Ну, а за Альфонсо, вышли и три его младших брата — близнеца, о которых можно сказать, что они, так же, как и Альфонсо, все облачены были в темные одеяния, а цвет их лиц был столь бледен, что казалось, никогда они не видели солнечного света. Звали этих близнецов: Вэллиат, Вэлломир и Вэллос.

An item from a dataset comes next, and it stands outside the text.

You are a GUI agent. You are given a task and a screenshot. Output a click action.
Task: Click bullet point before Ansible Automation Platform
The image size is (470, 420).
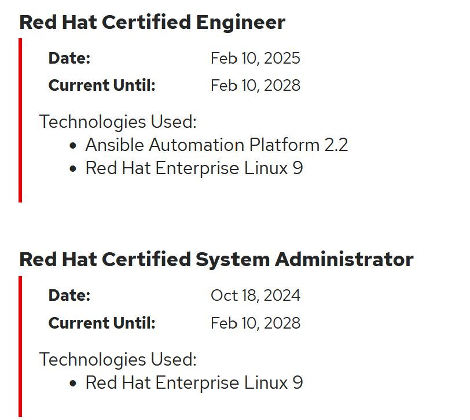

Вспомним, как когда то различала их покойная матушка: у Вэллиата было родимое пятно на шее, у Вэлломира были более широкие, чем у иных, орлиные ноздри, а у Вэллоса — чуть приподняты уголки губ, словно бы он все время улыбался. Так вот: теперь Вэллиат стал самым бледным среди своих братьев, казалось, что из этой болезненной кожи все время должна была выступать лихорадочная испарина, он часто начинал шепотом сам с собою разговаривать. Вэлломир был молчалив, шел с гордым, надменным видом, и каждым движеньем, каждым редкостным выставлял себя так, будто он здесь некто величайший, а все они — его подчиненные, а то и рабы. Что касается Вэллоса, то он действительно был весел, однако же — эта была какая-то болезненная, надрывная веселость, так порою он начинал говорить, что-нибудь, ему кажущееся смешным, и, видя, что окружающим это неприятно, уже не мог остановится, и ему то самому было уже больно, а, все-таки, хоть бы и назло даже, а вот уже не мог остановится — зло то его разбирало, а вот ему интересно было, чем все это закончится.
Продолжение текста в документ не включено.